= Your objective =
Copy out the rows from the line containing "You are a computer-use agent. Image" through the end of the rows, inclusive, without changing anything.
>> begin Material provided
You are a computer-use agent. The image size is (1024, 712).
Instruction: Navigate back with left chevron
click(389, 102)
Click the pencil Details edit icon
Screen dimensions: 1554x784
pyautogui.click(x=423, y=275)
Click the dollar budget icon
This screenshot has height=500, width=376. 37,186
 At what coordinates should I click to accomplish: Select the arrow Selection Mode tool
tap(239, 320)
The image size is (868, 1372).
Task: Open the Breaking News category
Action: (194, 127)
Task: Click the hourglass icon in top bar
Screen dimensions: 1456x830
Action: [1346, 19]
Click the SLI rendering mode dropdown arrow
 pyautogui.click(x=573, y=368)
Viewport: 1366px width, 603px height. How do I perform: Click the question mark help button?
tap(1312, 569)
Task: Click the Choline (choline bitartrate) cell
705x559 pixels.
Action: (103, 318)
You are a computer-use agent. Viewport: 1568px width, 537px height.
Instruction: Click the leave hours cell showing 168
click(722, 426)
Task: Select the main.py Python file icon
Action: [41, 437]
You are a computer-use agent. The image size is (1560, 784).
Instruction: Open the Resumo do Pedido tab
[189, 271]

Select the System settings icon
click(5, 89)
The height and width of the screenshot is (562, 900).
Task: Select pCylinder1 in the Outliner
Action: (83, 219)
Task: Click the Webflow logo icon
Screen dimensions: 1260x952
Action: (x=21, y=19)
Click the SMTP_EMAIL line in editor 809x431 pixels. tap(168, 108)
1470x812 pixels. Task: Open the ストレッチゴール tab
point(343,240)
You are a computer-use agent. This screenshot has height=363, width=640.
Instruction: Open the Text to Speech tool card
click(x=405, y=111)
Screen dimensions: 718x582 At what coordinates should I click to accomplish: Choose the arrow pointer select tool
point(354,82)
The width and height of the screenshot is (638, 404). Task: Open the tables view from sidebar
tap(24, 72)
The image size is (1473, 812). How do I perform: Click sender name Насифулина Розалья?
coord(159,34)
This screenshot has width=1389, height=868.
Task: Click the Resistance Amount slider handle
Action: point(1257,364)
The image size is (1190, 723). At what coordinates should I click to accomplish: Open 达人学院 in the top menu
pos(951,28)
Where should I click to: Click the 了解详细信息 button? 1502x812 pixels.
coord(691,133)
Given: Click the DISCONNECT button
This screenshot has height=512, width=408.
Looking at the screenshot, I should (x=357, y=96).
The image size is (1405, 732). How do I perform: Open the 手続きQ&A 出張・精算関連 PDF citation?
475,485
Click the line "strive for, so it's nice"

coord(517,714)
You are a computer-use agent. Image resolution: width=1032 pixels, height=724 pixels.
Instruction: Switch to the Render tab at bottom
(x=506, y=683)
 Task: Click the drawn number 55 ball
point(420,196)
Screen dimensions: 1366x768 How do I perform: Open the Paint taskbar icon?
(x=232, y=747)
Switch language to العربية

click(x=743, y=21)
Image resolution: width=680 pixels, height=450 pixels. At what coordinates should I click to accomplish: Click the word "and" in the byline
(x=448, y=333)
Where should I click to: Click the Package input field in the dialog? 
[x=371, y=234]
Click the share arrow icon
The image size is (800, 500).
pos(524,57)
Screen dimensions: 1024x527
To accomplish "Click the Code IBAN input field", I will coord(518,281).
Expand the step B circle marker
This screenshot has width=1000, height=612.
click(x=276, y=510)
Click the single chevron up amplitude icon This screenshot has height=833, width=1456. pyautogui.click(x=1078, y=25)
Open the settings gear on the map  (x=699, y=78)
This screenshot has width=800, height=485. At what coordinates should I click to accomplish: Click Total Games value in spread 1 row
>> end Material provided
= Solution for this task =
You are a computer-use agent. Image resolution: width=1032 pixels, height=724 pixels.
Instruction: Switch to the Render tab at bottom
(x=506, y=683)
 Task: Click the drawn number 55 ball
point(420,196)
Screen dimensions: 1366x768 How do I perform: Open the Paint taskbar icon?
(x=232, y=747)
Switch language to العربية

click(x=743, y=21)
Image resolution: width=680 pixels, height=450 pixels. At what coordinates should I click to accomplish: Click the word "and" in the byline
(x=448, y=333)
Where should I click to: Click the Package input field in the dialog? 
[x=371, y=234]
Click the share arrow icon
The image size is (800, 500).
pos(524,57)
Screen dimensions: 1024x527
To accomplish "Click the Code IBAN input field", I will coord(518,281).
Expand the step B circle marker
This screenshot has width=1000, height=612.
click(x=276, y=510)
Click the single chevron up amplitude icon This screenshot has height=833, width=1456. pyautogui.click(x=1078, y=25)
Open the settings gear on the map  (x=699, y=78)
This screenshot has width=800, height=485. At what coordinates should I click to accomplish: Click Total Games value in spread 1 row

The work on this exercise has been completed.